Fig. 3 Characteristics of titanate nanosheets TiNS. (a) Picture of the exfoliated TiNS colloidal solution showing a lustrous texture. (b) TEM image of TiNS. (c) AFM image of TiNS deposited on a mica substrate. (d) The height profile of TiNS along the white line marked in the AFM image.

The GO-TiNS composite membranes were fabricated by vacuum filtration of a homogeneously dispersed mixture of GO nanosheets and TiNS. By changing the mass fraction x wt% of TiNS, the obtained composite membranes were denoted as GO-TiNSx. Membrane GO-TiNS1.2 was used for membrane characterization compared with pristine GO membrane.

Fig. 4 Photographs of (a) GO and (b) GO-TiNS1.2 membranes.

The morphological features of composite membranes were investigated. Compared with the dark black of GO membrane, the composite membranes exhibited light black (Figure 4). Top-view SEM observation demonstrated some degree of corrugation on the GO membrane surface (Figure 5a), which may exert notable effects on their chemical reactivity and electrochemical properties15. This corrugation was mitigated with incorporation of titania nanosheets (Figure 5b). These changes in appearance implied a difference in inner structure and compositional characteristics of the membranes. Cross-sectional SEM observation clearly demonstrates the lamellar structures of GO-TiNS membrane (Figure 5c,d).

Fig. 5 Surface SEM images of (a) GO and (b) GO-TiNS2.0 membranes. Cross-sectional SEM images of (c) GO and (d) GO-TiNS2.0 membranes.

The membrane surfaces were further examined by in situ attenuated total reflection Fourier-transform infrared spectroscopy (ATR-FTIR). FTIR is commonly used to characterize chemical composition by measuring the absorbance of light through a sample as a function of wavelength to identify the chemical bonds and functional groups in a composite16. ATR-FTIR is a label-free, non-destructive analytical method to obtain IR spectra with an internal reflection element and commonly used for membrane characterization17. Figure 6 presents the FTIR spectra of GO and GO-TiNS composite membranes in the wavenumber range of 500-4000 cm-1. The FTIR spectrum for GO membrane shows a large number of functional groups. For both membranes, the broad band between 3600-3000 cm-1 as well as can be assigned to stretching vibration of hydroxyl (OH)18. The peak at 1724 cm-1 and 1631 cm-1 can be attributed to C=O stretching of carbonyl group. The absorption peaks at 1600-1400 cm-1 were be assigned to the C=C of graphene19. In the case of GO-TiNS composite membrane, the intense peak at 938 can be attributed to Ti-O stretching which is the characteristic of the formation of Ti-O-Ti network20, while the FTIR spectrum also keeps some features of GO components21. The above results indicate highly aligned hybrid membranes were obtained.

--- TASKS TO PERFORM ---
1. Translate this sentence from the passage on GO-TiNS composite membranes into Spanish: "The GO-TiNS composite membranes were fabricated by vacuum filtration of a homogeneously dispersed mixture of GO nanosheets and TiNS."
2. Carry on the passage on GO-TiNS composite membranes from its last sentence.

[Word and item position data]

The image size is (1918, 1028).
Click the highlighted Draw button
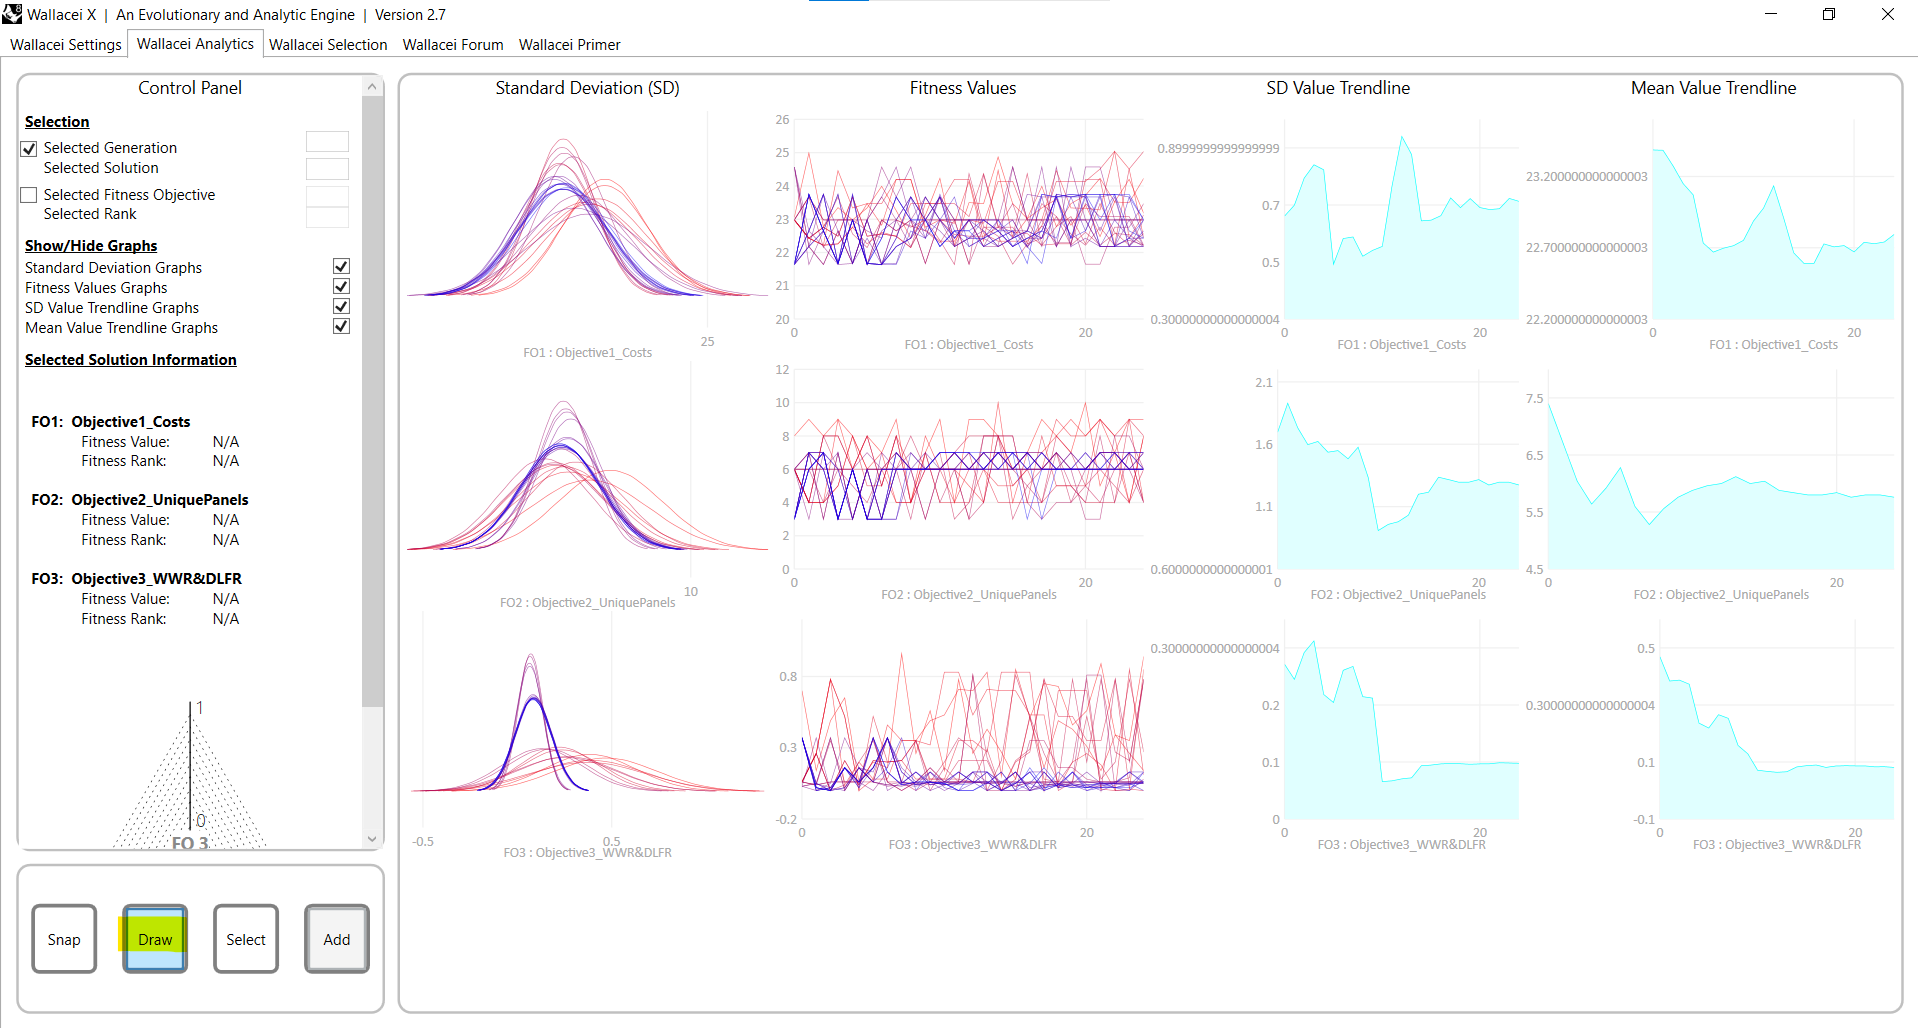click(154, 939)
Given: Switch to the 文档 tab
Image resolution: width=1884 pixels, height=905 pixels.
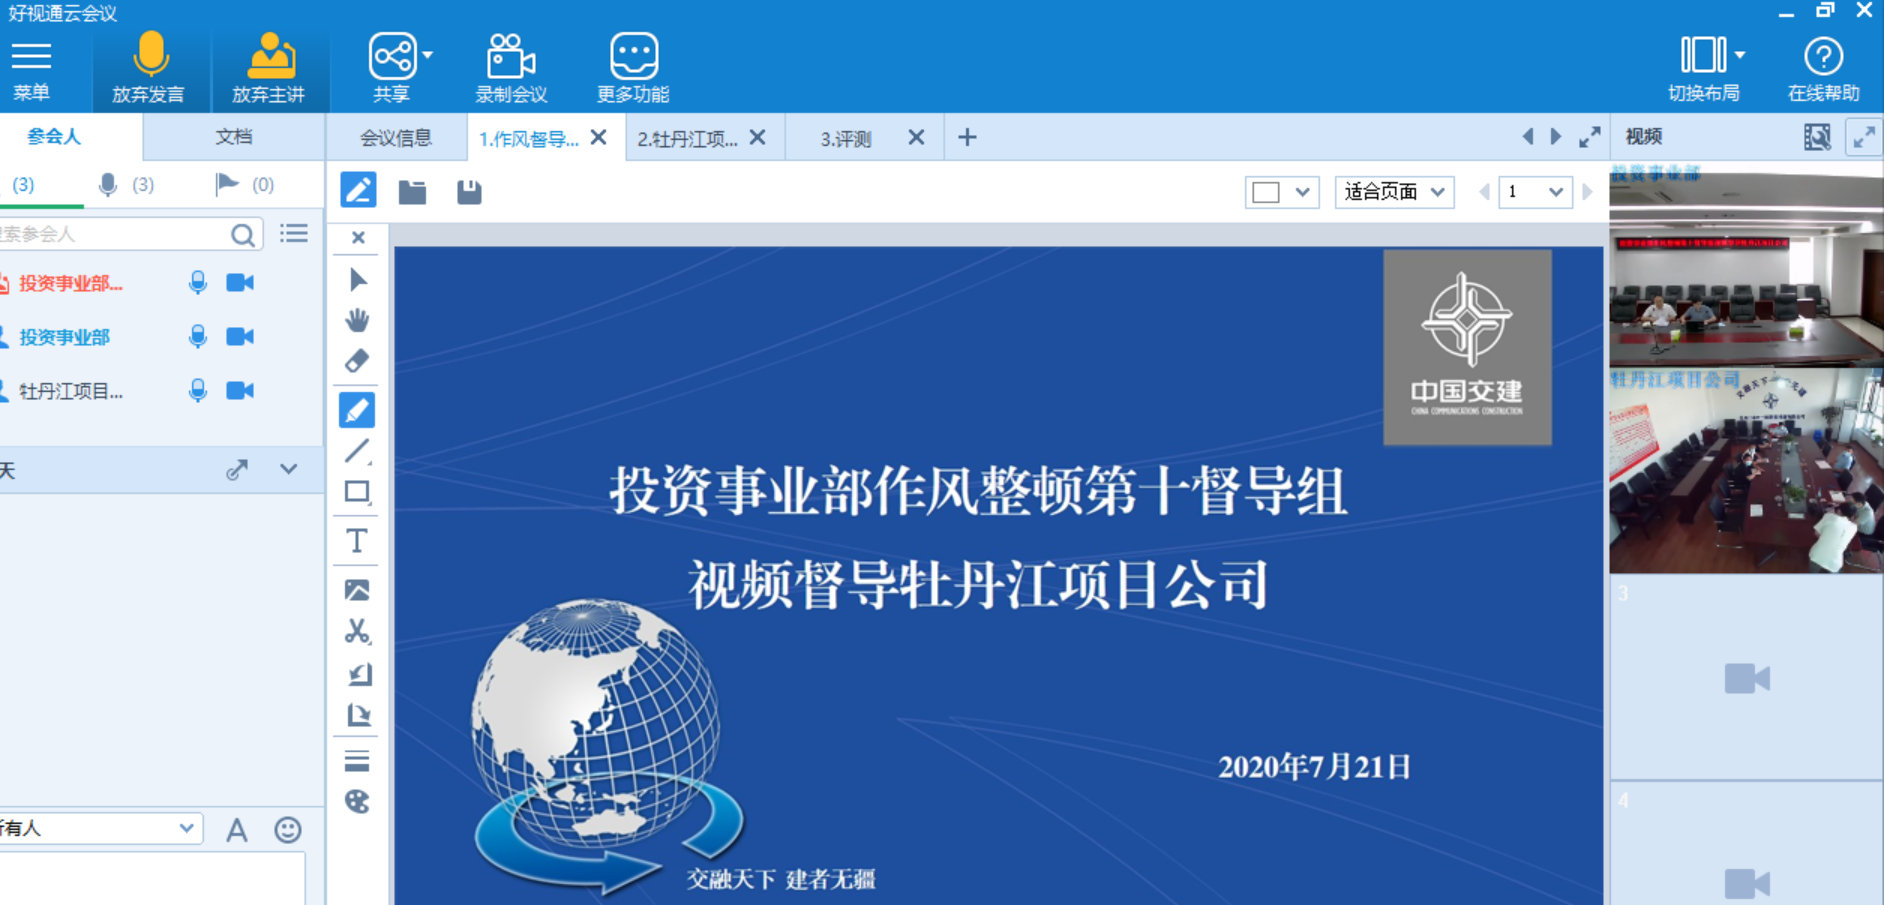Looking at the screenshot, I should [233, 136].
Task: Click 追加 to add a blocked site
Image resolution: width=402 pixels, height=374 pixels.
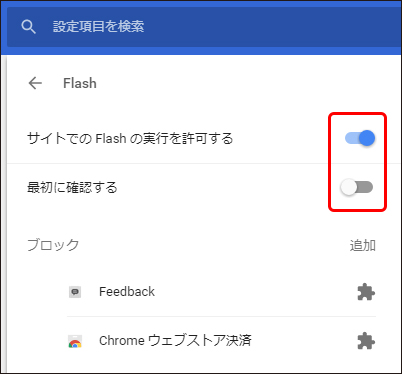Action: tap(363, 245)
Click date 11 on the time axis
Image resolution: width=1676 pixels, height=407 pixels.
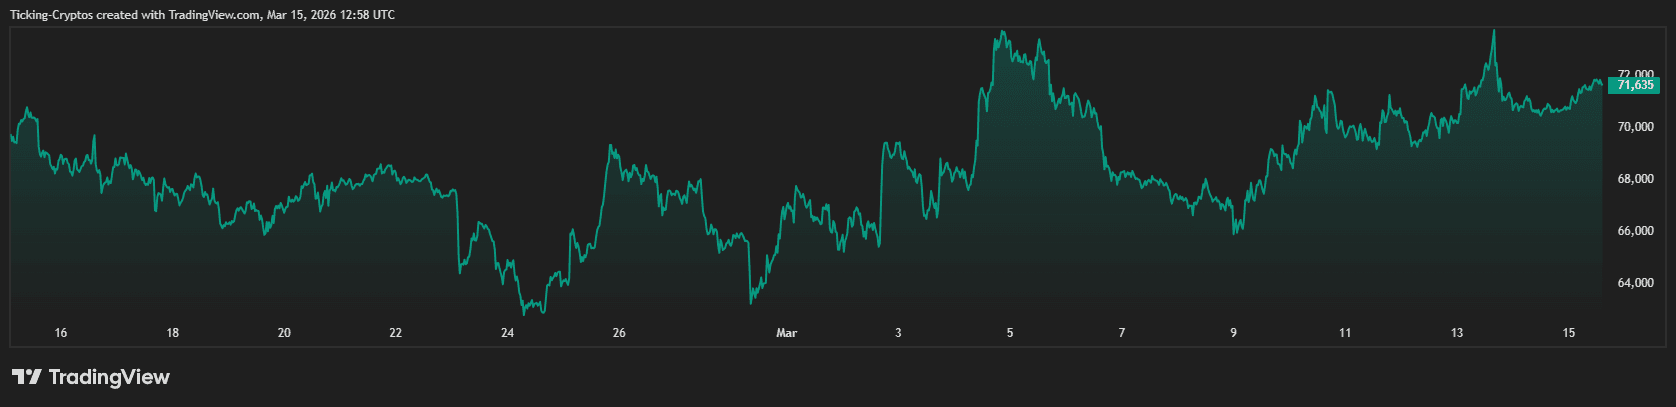click(x=1345, y=333)
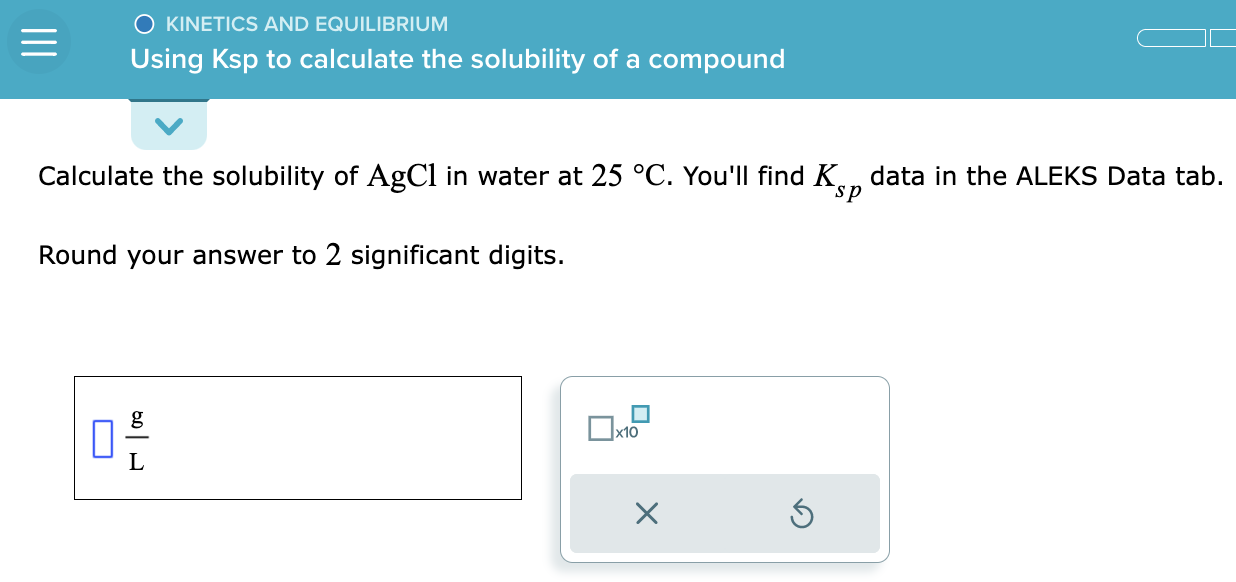Open the hamburger navigation menu
Screen dimensions: 1236x582
pyautogui.click(x=37, y=42)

--- TASK-BY-TASK ANSWERS ---
1. Las membranas compuestas de GO-TiNS se fabricaron mediante filtración al vacío de una mezcla homogéneamente dispersa de nanoláminas de GO y TiNS.

2.
Fig. 6 ATR-FTIR spectra of GO and GO-TiNS1.2 membranes.

The effects of TiNS on membrane separation performance

To investigate the transmembrane properties of ions, the membrane was clamped in an ion permeation device. The conductivity of a solution is proportional to the number of ions, therefore, can be used to determine the salt concentration using a series of known standard solutions. The conductivity of the salt solution in the raw side was measured every 10 min for 1 h. The salt concentrations in the raw side at each time point were obtained. As shown in Figure 7a, the ion concentrations in the raw side increased linearly with time. As Li+ has smaller hydration diameter22, its permeation rate was higher than that of Mg2+ for both GO and GO-TiNS membranes. To further investigate the impact of TiNS amendment on ion selectivity of the membranes, a series of membranes with different mass fraction of TiNS were prepared. For both Li+ and Mg2+, the permeation rates dropped with increasing mass fraction of TiNS, suggesting that TiNS will hinder the permeation of ions.

Fig. 7 Effects of TiNS addition on the membrane separation performance of mono-/di-valent ions. (a) Changes of ion concentration with time; (b) Changes of ion permeation rate with different mass fraction of TiNS.

As indicated in Figure 7b, the permeation rate of Mg2+ decreased faster than that of Li+. Therefore, we calculated Li/Mg2+ separation ratio of the membranes, which is 1.08, 1.65. 1.87, 1.83 for GO, GO-TiMS1.2, GO-TiNS2.0 and GO-TiNS2.5 membranes (Table 1), respectively. Our results indicate that TiNS could increase the separation capability of GO membrane between Li+ and Mg2+. The best selectivity was achieved with 2.0% of TiNS in GO.

MembraneIon Separation Ratio (Li/Mg2+)Reference
GO1.08This work
GO-TiNS1.21.65This work
GO-TiNS2.01.87This work
GO-TiNS2.51.83This work
Nitrate ZnAl-LDHUp to 6Li et al., 2023
GO1.25Ren et al., 2015
Ti3C2Tx8.75Ren et al., 2015
PIP-WCNTs/PEI/PES7Zhang et al., 2017
DAPP/TMC~3Li et al., 2015
UiO-66-COOH200Lu et al., 2021
COF (TpBDMe2)217Sheng et al., 2021
Table 1 Li+/Mg2+ selectivity of the membranes prepared from GO-TiNS and previously reported membranes.

Discussion

Ion selectivity is a highly desired property of membrane technologies for water purification, isolation and recovery of valuable resources from industrial water1. As lithium demand increases for applications like batteries, it is essential for efficient lithium extraction, particularly from brines, which is a significant challenge in the field of water treatment and resource recovery. Therefore, the development of new, energy-efficient separation techniques, especially for Li/Mg separation, is urgently required.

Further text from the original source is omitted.